## Trecho fornecido:
##############################

Foi com José de Anchieta que a produção dos jesuítas atingiu seu ponto máximo. Ele se destaca como o único autor do período cuja produção extrapola o caráter meramente histórico. Anchieta chegou ao país em 1553, no séquito do segundo governador-geral de colônia, Duarte da Costa ; escreveu em latim, português, espanhol e tupi, foi poeta lírico, dramaturgo, professor, epistológrafo e filólogo. É autor de poemas líricos, épicos, autos, cartas, sermões e da primeira gramática da língua tupi.
Não são poucos os historiadores da literatura que atribuem a José de Anchieta o papel de fundador da literatura luso-brasileira. Anchieta  foi a primeira grande figura de literato (não o primeiro grande escritor) do Brasil Colônia. Utilizando o português, o espanhol, o latim e o tupi --_de que fez a primeira gramática conhecida --_ compôs uma obra que percorreu vários gêneros literários: o sermão, a carta, o teatro, a poesia.A poesia,de cunho místico, embora fiel aos padrões e “medidas” dos cancioneiros medievais , expõe a fé católica ambientada no Novo Mundo -- destacando-se os poemas “Do Santíssimo Sacramento” e “A Santa Inês” , e o célebre  “Poema da Bem-Aventurada Virgem Mãe de Deus Maria (De Beata Virgine Dei Matre Maria)”, com 5786 versos, escrito na areia da praia de Ubatuba, quando  prisioneiro dos índios tamoios.

##############################

## Linhas de dados:

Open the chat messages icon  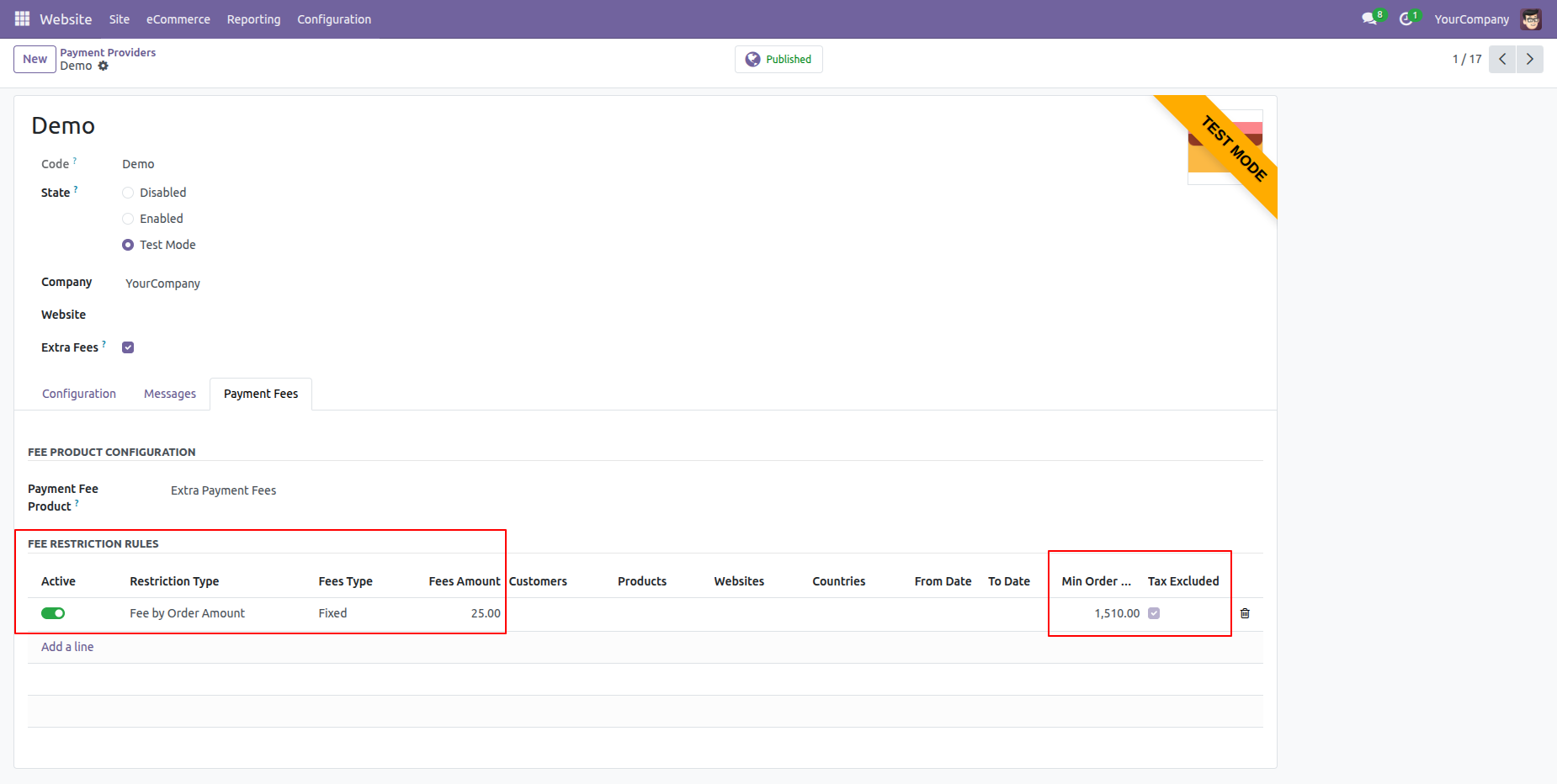tap(1369, 19)
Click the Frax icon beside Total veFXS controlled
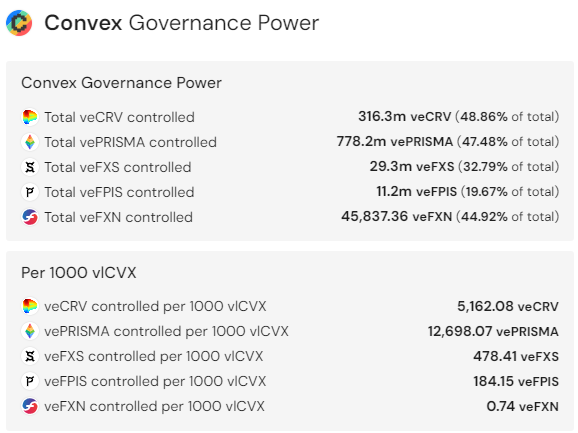The image size is (578, 433). [30, 167]
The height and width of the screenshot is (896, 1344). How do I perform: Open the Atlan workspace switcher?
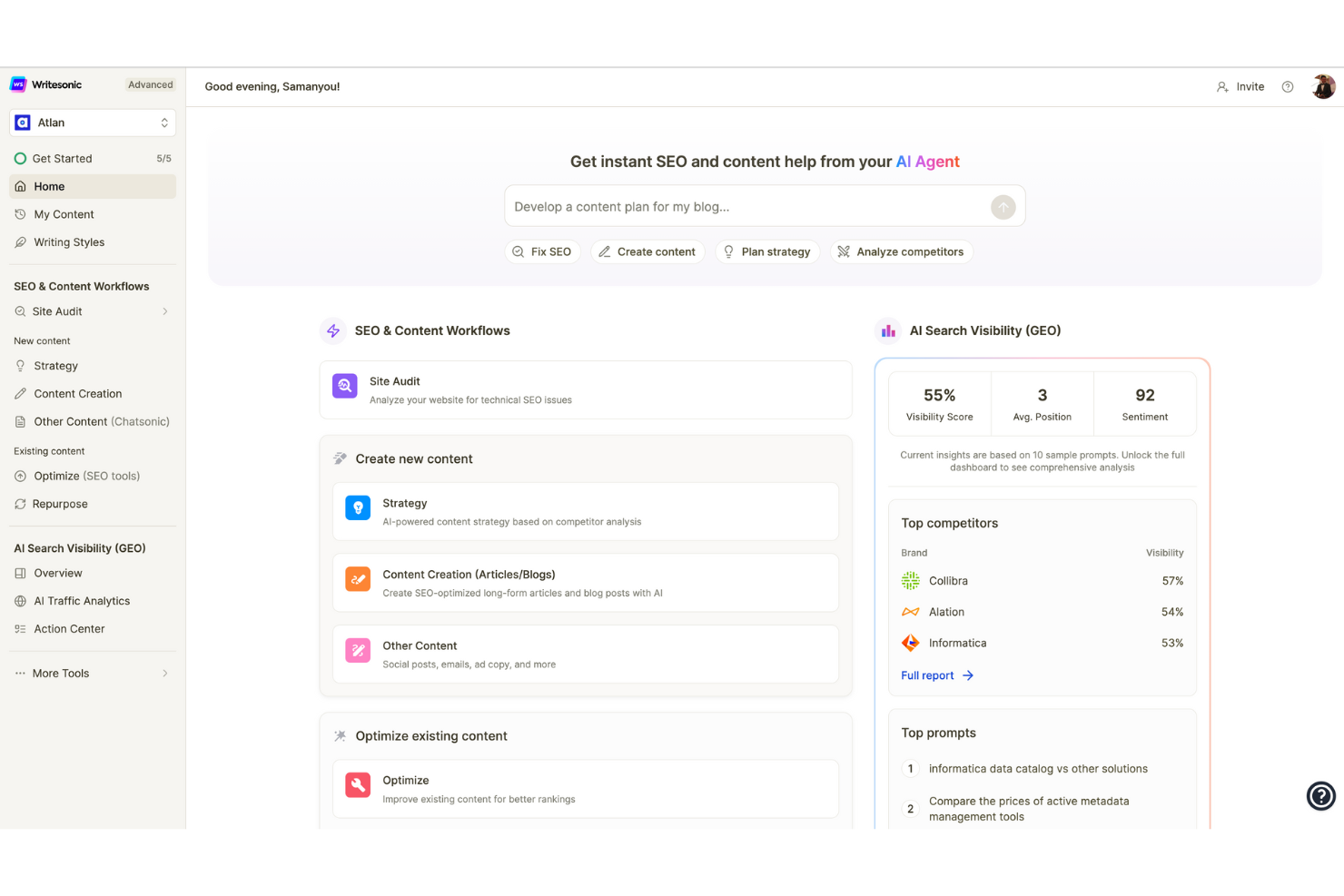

##############################

## Solicitações:
• 1. Segundo o trecho sobre José de Anchieta, em que ano ele chegou ao país?
• 2. Reproduza fielmente a parte do trecho sobre José de Anchieta que começa em "Foi com José" e termina em "da língua tupi.".

## Respostas escritas:
• 1. Em 1553.

• 2.
Foi com José de Anchieta que a produção dos jesuítas atingiu seu ponto máximo. Ele se destaca como o único autor do período cuja produção extrapola o caráter meramente histórico. Anchieta chegou ao país em 1553, no séquito do segundo governador-geral de colônia, Duarte da Costa ; escreveu em latim, português, espanhol e tupi, foi poeta lírico, dramaturgo, professor, epistológrafo e filólogo. É autor de poemas líricos, épicos, autos, cartas, sermões e da primeira gramática da língua tupi.